6 avril > Essai France > Michel Zink

L’humilité et l’humiliation ont beau avoir une origine commune - du latin humilis, humble -, leurs significations sont très différentes. Dans le premier cas, il s’agit de se rendre humble, dans le second de rabaisser. Dans un essai pénétrant qui s’appuie sur son enseignement au Collège de France, Michel Zink explore le moment où les deux notions se rejoignent.

"C’est du Moyen Age que notre civilisation tient sa perception particulière de l’humiliation : une perception ambivalente." L’époque médiévale, sous l’influence du christianisme, pense l’humiliation en relation avec l’humilité. "Le christianisme est une religion de l’humilité dont la scène fondatrice, celle de la passion du Christ et de sa mise en croix, est une scène d’humiliation." Une confrontation s’engage alors entre une religion de l’humiliation et une société de l’honneur. Or humilier quelqu’un, c’est justement lui faire perdre son honneur, c’est lui ôter sa dignité.

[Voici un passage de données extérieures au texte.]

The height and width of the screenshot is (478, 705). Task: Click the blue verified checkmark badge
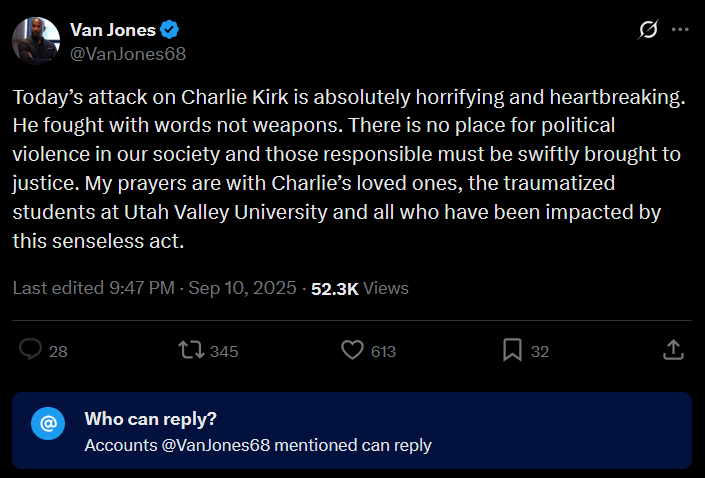pos(171,30)
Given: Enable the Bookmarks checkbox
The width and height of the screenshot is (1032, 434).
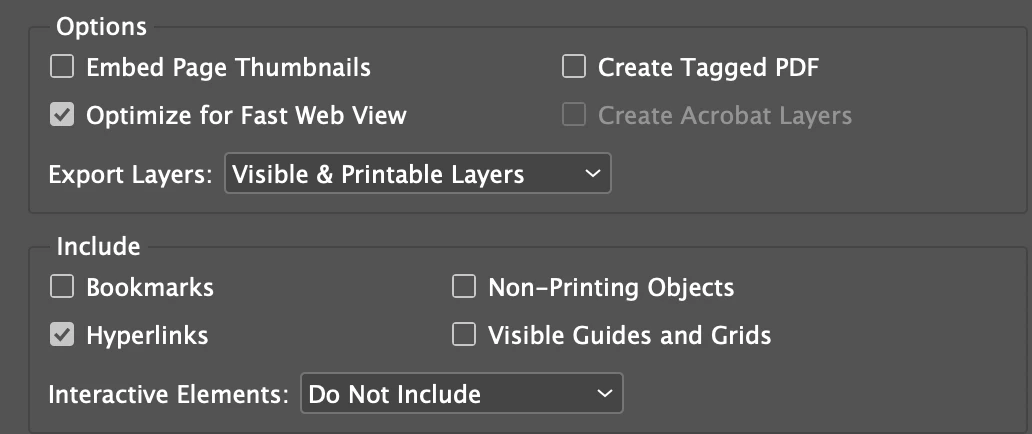Looking at the screenshot, I should tap(62, 288).
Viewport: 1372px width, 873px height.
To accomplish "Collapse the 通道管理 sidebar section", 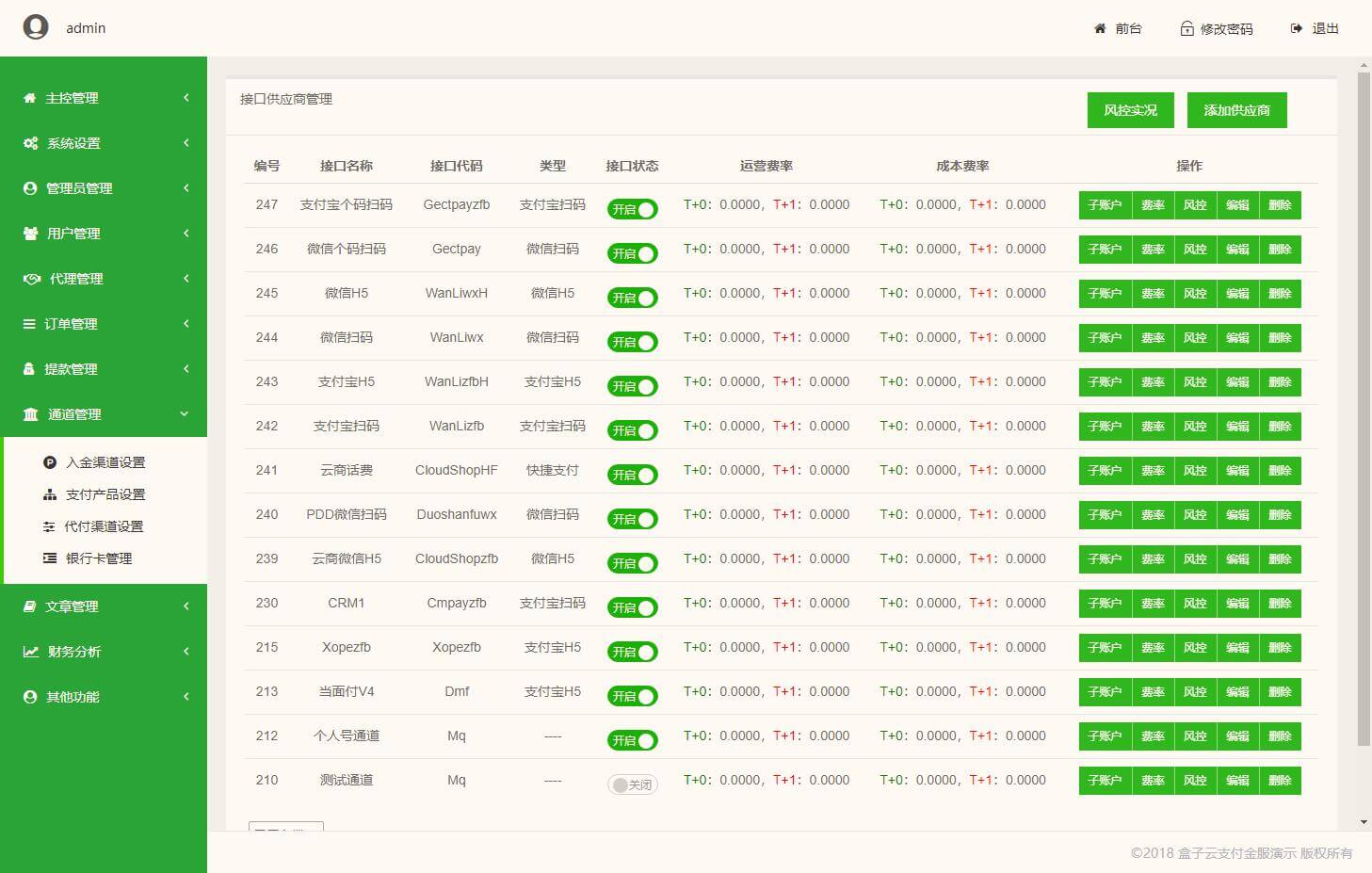I will [x=104, y=414].
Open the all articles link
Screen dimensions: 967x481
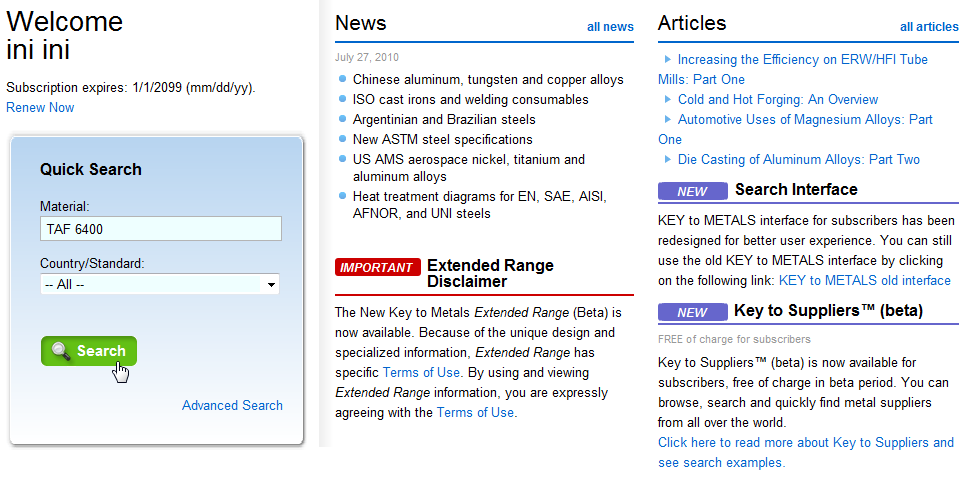point(928,27)
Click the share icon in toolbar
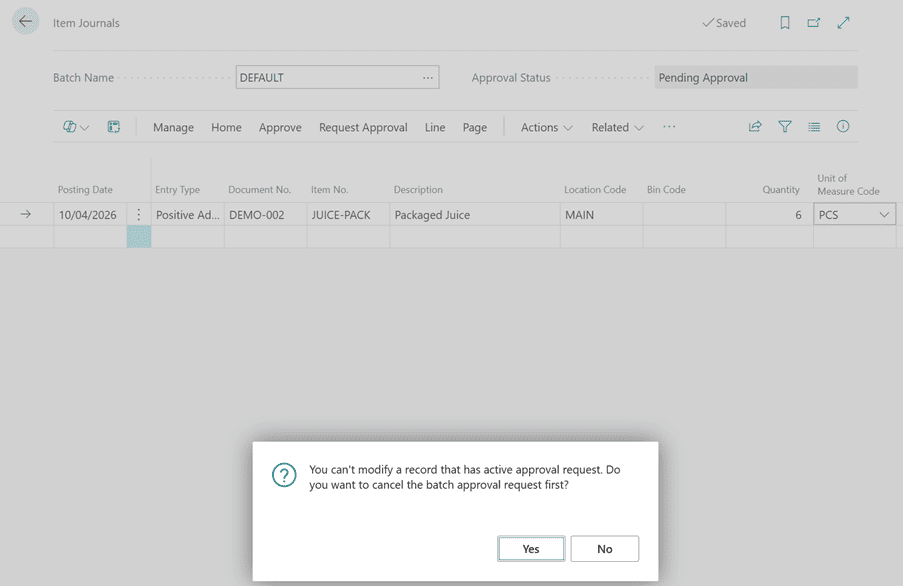903x586 pixels. pos(755,127)
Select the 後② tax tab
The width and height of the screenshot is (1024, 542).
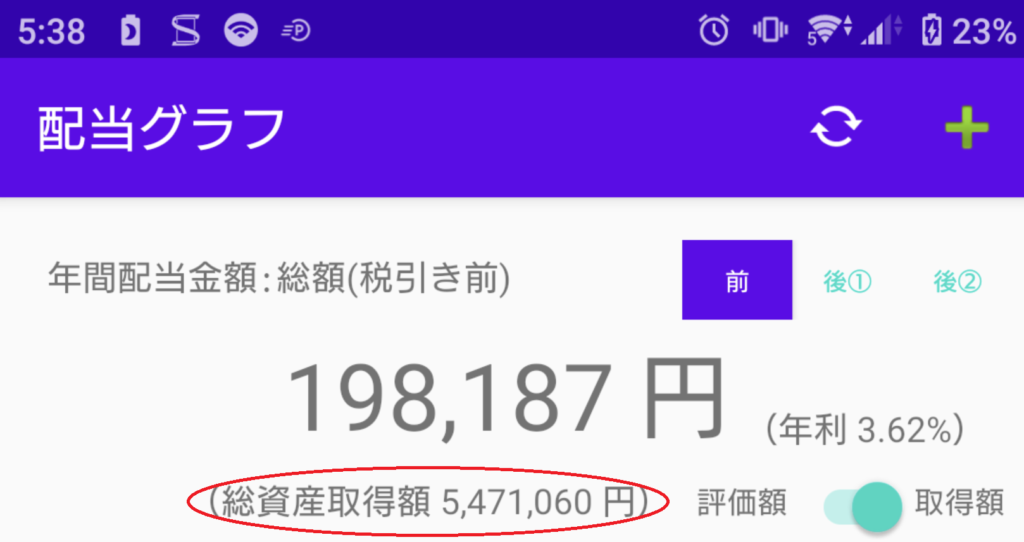coord(957,281)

Le paradoxe interroge : s’abaisser ou être abaissé jusqu’à la terre (humus), alors que la société exalte la hauteur, la puissance et l’éclat. C’est le dilemme entre "une religion qui invite à la dépossession de soi et une société qui invite à l’affirmation de soi". Si le Moyen Age a produit des traités d’humilité, il n’y en a pas d’humiliation. En revanche, de nombreux textes en parlent. Michel Zink explore ces récits de l’humiliation dans la littérature du Moyen Age qui prennent tout leur sens sous le regard du temps présent. Aujourd’hui, l’humiliation représente la pire faute qui existe du point de vue de celui qui l’inflige et probablement la pire épreuve pour celui à qui elle est infligée.

L’humiliation est redoutée parce qu’elle exclut du corps social. C’est à cela qu’on reconnaît les pauvres, les exilés, les dépossédés de tout, quelquefois jusqu’à leur nom que l’on remplace par un matricule.

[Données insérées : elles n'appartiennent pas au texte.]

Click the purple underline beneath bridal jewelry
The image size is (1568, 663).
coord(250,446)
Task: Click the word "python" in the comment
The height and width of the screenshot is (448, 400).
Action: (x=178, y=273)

La philosophie antique - à part Diogène peut-être - et la pensée moderne héritière de Nietzsche n’apprécient pas l’humilité, qui est associée à la faiblesse. Au Moyen Age, elle figure au rang de vertu, étendard de la culture de la honte collective contre la culpabilité individuelle. Dans cette opposition anthropologique, Michel Zink montre l’écart qui existe entre la souffrance symbolique et la réalité de cette souffrance. Dans l’humiliation, ce n’est plus le cœur qui est mis à nu, mais le corps, avec tout ce que cela comporte. "Tous les chemins de l’humiliation conduisent à l’humiliation sexuelle, à moins qu’ils n’en partent. Toute humiliation est un viol, l’exhibition et la pénétration d’une intimité qui devrait être préservée."

Avec son érudition joyeuse, le professeur honoraire au Collège de France touche quelque chose de profond. Il fallait bien ce talent-là, cette finesse dans l’analyse des poésies, des romans courtois et des considérations théologiques pour mettre le doigt sur ce que nous avons perdu : l’inversion de ce regard. Et avec elle la perspective d’observer les humiliés comme des humbles, tous ceux qui sont dépouillés par la haine, l’envie et toutes les passions tristes. A méditer. L. L.